GIVEN REQUEST →
Select every line of the records below that contains the word "Task", and copy each of those lines in full.

--- Start MATERIAL PROVIDED ---

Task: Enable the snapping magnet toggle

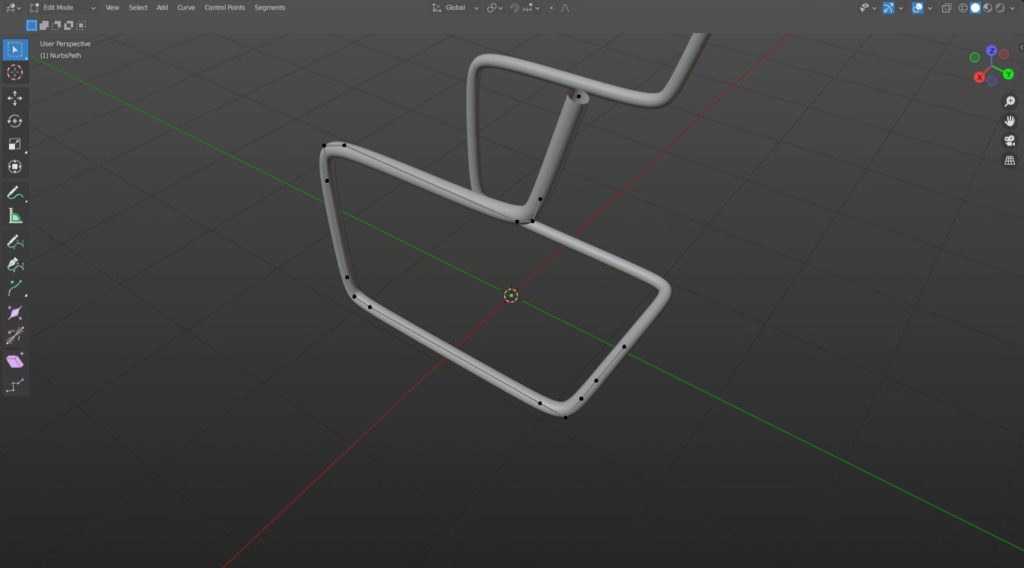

--- End MATERIAL PROVIDED ---
--- Start MATERIAL PROVIDED ---

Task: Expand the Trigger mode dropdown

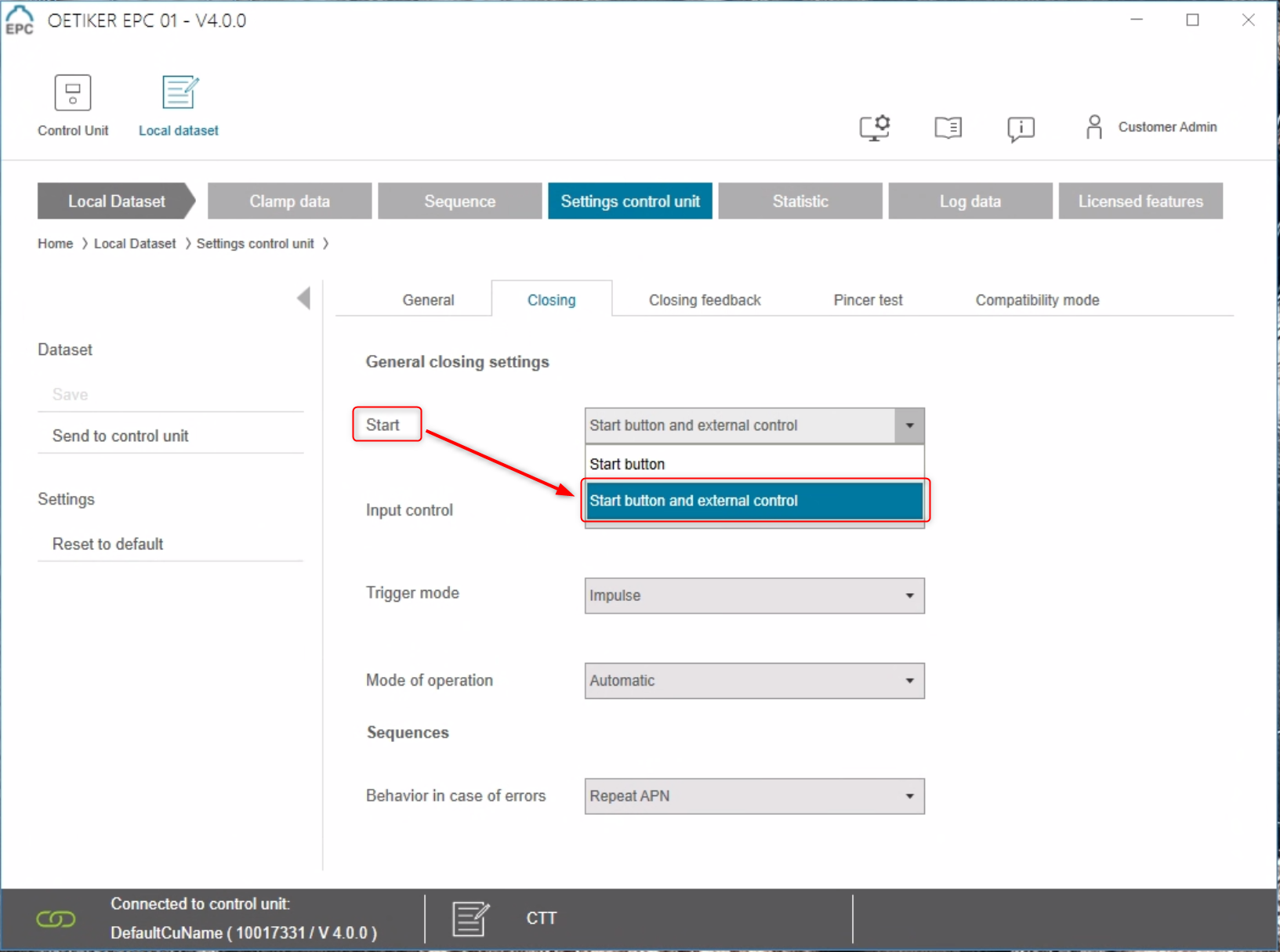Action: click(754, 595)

--- End MATERIAL PROVIDED ---
--- Start MATERIAL PROVIDED ---

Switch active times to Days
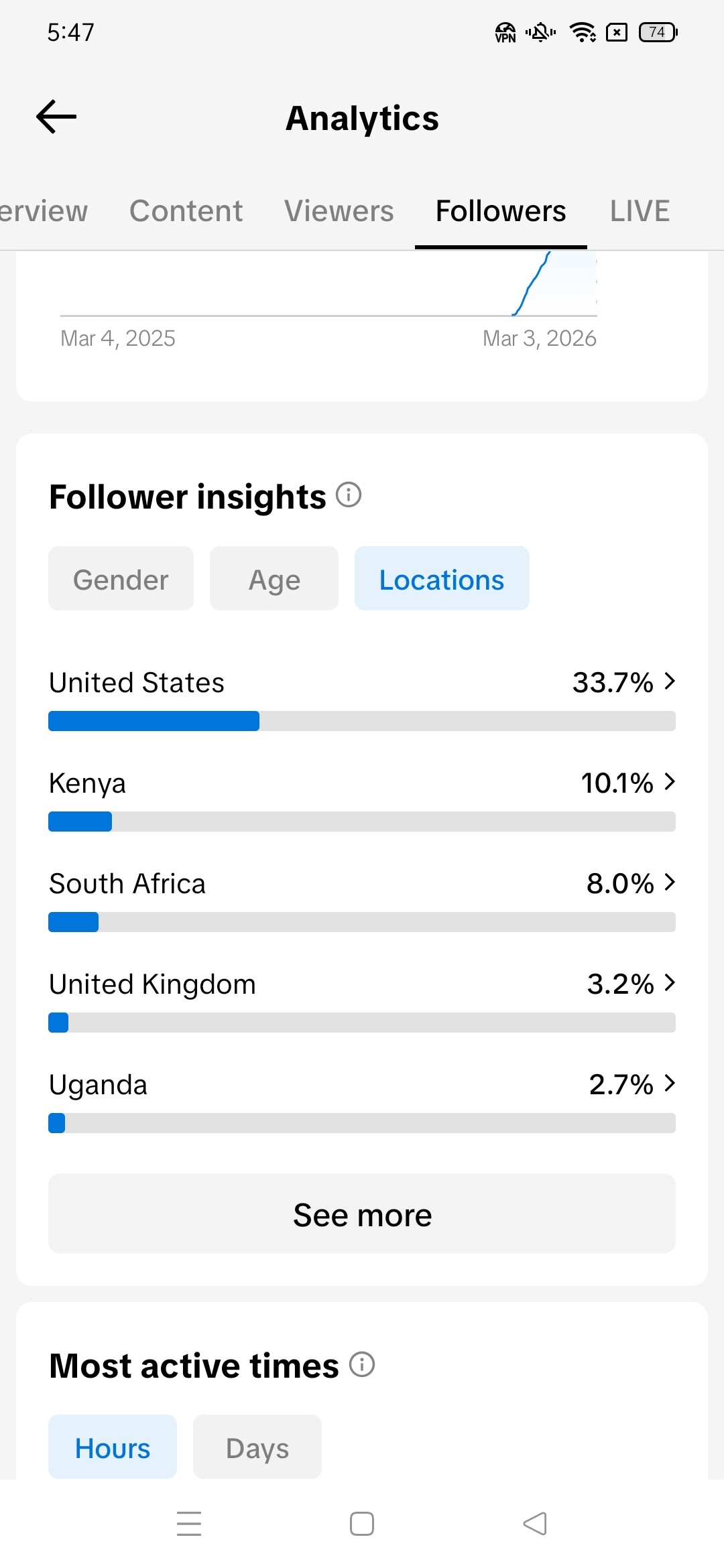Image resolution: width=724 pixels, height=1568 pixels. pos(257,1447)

--- End MATERIAL PROVIDED ---

WORKED ANSWER →
Task: Enable the snapping magnet toggle
Task: Expand the Trigger mode dropdown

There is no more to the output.